Apr 3 2014, 12:52pm CDT | by Forbes
Leaks are a part of Washington as old as government secrecy. The recent alleged leak of a Federal Energy Regulation Commission report regarding potential vulnerability of the electrical grid to the Wall Street Journal reporter Rebecca Smith is yet another item in this long history. That a report would be given to a journalist that expressed concern for the safety of the electrical system is troublesome, however, the health and safety of the electrical grid is a fundamentally important economic and national security issue. It should be subject to fairly open and informed public debate as our society’s dependence upon it is great.
The FERC report Smith cited allegedly contained information pointing to the possibility that simultaneous destruction of nine particular electrical transformers could bring down the electrical grid at a national level and require significant time to return to full operations. Such a physical attack has occurred in one location – the April 16, 2013 incident at Pacific Gas & Electric’s Metcalfe energy center and transmission substation – in which snipers, “surgically knocked out 17 giant transformers that funnel power to Silicon Valley.” Those who perpetrated the PG&E attack remain, almost a year later, still at large.

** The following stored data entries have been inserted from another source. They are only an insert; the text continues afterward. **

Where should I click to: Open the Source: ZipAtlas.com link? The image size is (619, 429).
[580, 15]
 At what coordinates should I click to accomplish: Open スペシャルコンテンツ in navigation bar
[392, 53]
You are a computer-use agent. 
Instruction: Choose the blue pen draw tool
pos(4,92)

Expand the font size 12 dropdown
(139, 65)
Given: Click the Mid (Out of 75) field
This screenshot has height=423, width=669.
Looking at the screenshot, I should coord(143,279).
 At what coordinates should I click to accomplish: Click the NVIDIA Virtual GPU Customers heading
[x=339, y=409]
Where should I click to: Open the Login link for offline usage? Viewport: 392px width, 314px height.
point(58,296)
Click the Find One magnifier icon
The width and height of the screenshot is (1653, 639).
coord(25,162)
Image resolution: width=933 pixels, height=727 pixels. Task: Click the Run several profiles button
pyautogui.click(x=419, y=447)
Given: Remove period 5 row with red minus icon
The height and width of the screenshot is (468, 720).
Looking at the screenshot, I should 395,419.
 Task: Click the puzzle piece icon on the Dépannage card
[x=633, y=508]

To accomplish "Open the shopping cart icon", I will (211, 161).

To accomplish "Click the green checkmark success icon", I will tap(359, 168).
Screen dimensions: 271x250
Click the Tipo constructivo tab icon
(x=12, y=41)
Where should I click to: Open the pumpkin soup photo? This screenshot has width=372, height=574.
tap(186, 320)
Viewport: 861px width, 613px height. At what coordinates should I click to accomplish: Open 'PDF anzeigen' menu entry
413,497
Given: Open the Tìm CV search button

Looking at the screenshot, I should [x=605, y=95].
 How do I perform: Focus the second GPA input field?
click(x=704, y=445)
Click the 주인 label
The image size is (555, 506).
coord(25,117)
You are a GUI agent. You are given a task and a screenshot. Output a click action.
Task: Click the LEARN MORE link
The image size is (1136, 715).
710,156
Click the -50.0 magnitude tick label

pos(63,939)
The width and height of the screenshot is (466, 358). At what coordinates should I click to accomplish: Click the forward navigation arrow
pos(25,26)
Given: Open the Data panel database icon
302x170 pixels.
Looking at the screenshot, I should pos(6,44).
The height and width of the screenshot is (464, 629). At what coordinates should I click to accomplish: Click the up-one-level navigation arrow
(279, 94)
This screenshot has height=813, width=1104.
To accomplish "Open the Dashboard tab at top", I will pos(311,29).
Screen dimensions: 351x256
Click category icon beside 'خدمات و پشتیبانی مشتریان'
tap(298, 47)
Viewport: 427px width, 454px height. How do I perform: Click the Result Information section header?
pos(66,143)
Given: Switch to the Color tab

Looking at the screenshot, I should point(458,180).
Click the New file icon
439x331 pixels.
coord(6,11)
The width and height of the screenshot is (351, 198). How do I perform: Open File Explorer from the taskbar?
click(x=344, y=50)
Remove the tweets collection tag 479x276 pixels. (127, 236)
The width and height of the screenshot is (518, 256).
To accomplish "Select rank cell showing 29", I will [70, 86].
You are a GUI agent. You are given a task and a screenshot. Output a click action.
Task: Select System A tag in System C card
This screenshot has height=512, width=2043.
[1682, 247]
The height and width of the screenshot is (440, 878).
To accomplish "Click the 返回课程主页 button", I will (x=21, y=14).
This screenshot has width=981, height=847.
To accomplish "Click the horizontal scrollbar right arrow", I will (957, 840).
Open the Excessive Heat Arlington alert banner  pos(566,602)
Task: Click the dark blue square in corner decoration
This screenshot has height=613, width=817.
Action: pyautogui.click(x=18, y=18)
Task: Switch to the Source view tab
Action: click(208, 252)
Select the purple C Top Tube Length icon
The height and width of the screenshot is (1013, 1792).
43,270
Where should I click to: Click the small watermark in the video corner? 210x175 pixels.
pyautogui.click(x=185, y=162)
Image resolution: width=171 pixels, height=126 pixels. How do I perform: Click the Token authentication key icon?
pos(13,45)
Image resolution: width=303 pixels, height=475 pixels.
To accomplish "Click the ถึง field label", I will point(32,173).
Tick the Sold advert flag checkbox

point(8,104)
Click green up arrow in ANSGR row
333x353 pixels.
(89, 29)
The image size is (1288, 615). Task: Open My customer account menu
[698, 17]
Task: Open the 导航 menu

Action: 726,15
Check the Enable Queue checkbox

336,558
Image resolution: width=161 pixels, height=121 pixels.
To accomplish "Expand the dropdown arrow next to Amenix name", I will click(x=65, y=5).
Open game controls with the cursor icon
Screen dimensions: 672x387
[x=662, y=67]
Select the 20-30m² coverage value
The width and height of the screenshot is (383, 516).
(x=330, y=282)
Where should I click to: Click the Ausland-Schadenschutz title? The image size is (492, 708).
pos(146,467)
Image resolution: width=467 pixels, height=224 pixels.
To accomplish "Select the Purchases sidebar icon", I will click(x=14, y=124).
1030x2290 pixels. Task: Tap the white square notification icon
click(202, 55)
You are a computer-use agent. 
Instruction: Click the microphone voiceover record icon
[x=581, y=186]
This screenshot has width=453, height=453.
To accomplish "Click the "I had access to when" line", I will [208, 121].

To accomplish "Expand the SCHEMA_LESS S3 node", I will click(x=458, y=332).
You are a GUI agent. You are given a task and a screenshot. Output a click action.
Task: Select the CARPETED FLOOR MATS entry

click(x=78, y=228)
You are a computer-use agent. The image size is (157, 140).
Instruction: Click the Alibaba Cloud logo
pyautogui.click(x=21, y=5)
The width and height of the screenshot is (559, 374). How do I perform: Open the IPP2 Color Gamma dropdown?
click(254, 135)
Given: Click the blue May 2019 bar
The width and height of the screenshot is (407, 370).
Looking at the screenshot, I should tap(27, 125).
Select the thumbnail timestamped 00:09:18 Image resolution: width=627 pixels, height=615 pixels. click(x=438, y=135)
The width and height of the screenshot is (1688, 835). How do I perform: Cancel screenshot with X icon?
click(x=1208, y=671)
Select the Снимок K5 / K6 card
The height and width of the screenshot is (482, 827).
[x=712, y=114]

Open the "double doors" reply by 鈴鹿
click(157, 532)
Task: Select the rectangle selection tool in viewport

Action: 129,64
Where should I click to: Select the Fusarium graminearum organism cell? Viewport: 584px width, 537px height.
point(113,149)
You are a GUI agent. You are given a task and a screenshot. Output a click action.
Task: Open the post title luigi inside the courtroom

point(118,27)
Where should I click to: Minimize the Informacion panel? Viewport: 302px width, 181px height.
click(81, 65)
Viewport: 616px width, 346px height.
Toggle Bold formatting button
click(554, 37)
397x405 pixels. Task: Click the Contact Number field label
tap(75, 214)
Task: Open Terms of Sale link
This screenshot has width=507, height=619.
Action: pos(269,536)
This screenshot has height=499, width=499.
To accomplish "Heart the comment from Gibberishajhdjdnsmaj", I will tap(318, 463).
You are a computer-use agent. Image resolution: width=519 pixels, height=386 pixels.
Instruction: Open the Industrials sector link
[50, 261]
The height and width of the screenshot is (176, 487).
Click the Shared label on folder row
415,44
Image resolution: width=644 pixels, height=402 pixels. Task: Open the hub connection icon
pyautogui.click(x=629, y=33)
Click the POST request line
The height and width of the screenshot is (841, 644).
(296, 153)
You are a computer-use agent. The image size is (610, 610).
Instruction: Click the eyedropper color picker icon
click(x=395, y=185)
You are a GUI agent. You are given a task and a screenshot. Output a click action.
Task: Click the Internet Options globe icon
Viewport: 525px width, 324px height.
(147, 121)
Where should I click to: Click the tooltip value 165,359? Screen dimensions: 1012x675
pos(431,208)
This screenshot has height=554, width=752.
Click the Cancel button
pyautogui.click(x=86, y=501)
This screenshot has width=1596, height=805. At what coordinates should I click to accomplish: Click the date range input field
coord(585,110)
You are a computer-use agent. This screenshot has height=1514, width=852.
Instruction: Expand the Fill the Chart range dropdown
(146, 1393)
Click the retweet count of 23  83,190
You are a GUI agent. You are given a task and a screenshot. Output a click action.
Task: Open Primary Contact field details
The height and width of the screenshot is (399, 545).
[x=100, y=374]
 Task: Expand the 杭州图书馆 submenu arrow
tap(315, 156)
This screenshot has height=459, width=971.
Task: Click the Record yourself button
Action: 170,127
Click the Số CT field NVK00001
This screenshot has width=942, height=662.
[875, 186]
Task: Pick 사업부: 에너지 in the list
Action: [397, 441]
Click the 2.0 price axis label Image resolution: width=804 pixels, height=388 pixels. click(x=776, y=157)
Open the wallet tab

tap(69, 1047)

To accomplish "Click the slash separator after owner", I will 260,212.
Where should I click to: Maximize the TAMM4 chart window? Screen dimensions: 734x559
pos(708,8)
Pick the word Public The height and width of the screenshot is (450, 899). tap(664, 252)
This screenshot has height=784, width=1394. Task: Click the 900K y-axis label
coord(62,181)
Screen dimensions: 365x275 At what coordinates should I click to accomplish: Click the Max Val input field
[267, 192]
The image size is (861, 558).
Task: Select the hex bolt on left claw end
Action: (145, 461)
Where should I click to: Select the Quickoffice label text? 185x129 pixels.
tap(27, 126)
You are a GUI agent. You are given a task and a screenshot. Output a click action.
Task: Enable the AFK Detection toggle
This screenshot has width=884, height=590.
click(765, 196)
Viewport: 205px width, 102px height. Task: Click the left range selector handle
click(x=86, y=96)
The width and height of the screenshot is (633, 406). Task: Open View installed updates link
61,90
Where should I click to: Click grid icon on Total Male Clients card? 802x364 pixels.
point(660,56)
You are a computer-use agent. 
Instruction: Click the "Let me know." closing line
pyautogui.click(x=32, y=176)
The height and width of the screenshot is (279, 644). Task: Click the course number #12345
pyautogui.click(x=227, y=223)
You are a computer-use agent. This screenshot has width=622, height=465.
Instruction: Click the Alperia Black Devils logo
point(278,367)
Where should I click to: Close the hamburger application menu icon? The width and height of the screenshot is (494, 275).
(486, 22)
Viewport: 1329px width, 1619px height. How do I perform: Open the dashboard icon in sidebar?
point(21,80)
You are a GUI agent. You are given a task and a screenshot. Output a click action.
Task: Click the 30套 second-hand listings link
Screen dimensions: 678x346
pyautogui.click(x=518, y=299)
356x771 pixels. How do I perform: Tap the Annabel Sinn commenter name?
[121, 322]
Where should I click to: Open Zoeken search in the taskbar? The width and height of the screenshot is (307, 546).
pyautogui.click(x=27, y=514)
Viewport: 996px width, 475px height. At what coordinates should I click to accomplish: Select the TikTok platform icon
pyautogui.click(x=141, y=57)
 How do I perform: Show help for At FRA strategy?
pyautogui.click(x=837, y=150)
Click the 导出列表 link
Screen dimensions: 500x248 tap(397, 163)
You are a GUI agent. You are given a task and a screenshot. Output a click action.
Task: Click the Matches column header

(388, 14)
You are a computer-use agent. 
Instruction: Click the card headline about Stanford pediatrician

Senators Mary Landrieu and Lisa Murkowski, the chair and ranking member of the Senate Energy and Natural Resources Committee criticized the disclosure of the FERC report, and called for the Department of Energy’s Inspector General to locate the FERC employee responsible for sharing the article with the Journal. This follows acting FERC Chairman Cheryl LaFleur’s comments on the Journal’s decision to run the article. She stated that,
[P]ublication by The Wall Street Journal of sensitive information about the grid undermines the careful work done by professionals who dedicate their careers to providing the American people with a reliable and secure grid. The Wall Street Journal has appropriately declined to identify by name particularly critical substations throughout the country. Nonetheless, the publication of other sensitive information is highly irresponsible. While there may be value in a general discussion of the steps we take to keep the grid safe, the publication of sensitive material about the grid crosses the line from transparency to irresponsibility, and gives those who would do us harm a roadmap to achieve malicious designs.
Beyond the line between transparency and irresponsibility raised by Ms. LaFleur, there are several questions to consider. First among them is whether the story on the FERC report revealed anything truly dangerous. Additionally, there is a matter of how much the general public should be concerned about a catastrophic kinetic attack against the grid.
On the matter of the danger to the story, the article stated in what parts of the country the points of failure would be, but added no detail. Beyond sensitive information spillage, when we consider who might attack many pieces of grid simultaneously, the possibilities are probably quite low. Thus, a major physical attack on the grid would be a rare event – not impossible, but unlikely and hard to pull off. A cyber attack is also a possibility, but we are fortunate that process control computing is likely fairly heterogeneous. Nonetheless, policy and assurances are needed for cyber too, as evinced by the GridEx cyber exercise.
As to what policy can do, we should consider strategies for resiliency. My Rice colleague Leonardo Dueñas-Osorio has considered just how “lifeline” systems function and the probability for cascading failures within them. One of his observations is that, “increasing local redundancy mitigates the effects of interdependence on systemic performance, but such intervention is incapable of eliminating interdependent effects completely.” Whether we worry about earthquakes, hurricanes, blizzards, or terrorists, redundancy seems to be an issue that should be taken up in policy. Of course, redundancy also comes at a cost.
Finally, Senators Landrieu and Murkowski’s outrage at the Journal’s reporting should be placed in perspective. While they can be upset about the FERC report’s finding its way to a reporter (and the report was not a classified document), they should also consider the state of the grid and what can be done to improve it. This week I participated in a conference in which NSA whistleblower Thomas Drake and former NSA inspector general Joel Brenner had words regarding transparency in the United States’ signals intelligence agency. While the FERC leak (if it rises to worthiness of the term) is insignificant in comparison with the Drake, Snowden, and Manning leaks, the U.S. government must address the issue of how it can harness dissent into constructive criticism and improvement of policy, process, and oversight.
This post was drafted by Chris Bronk, Fellow in Information Technology Policy and Director of the Program on Energy and Cybersecurity in the Center for Energy Studies at Rice University’s Baker Institute.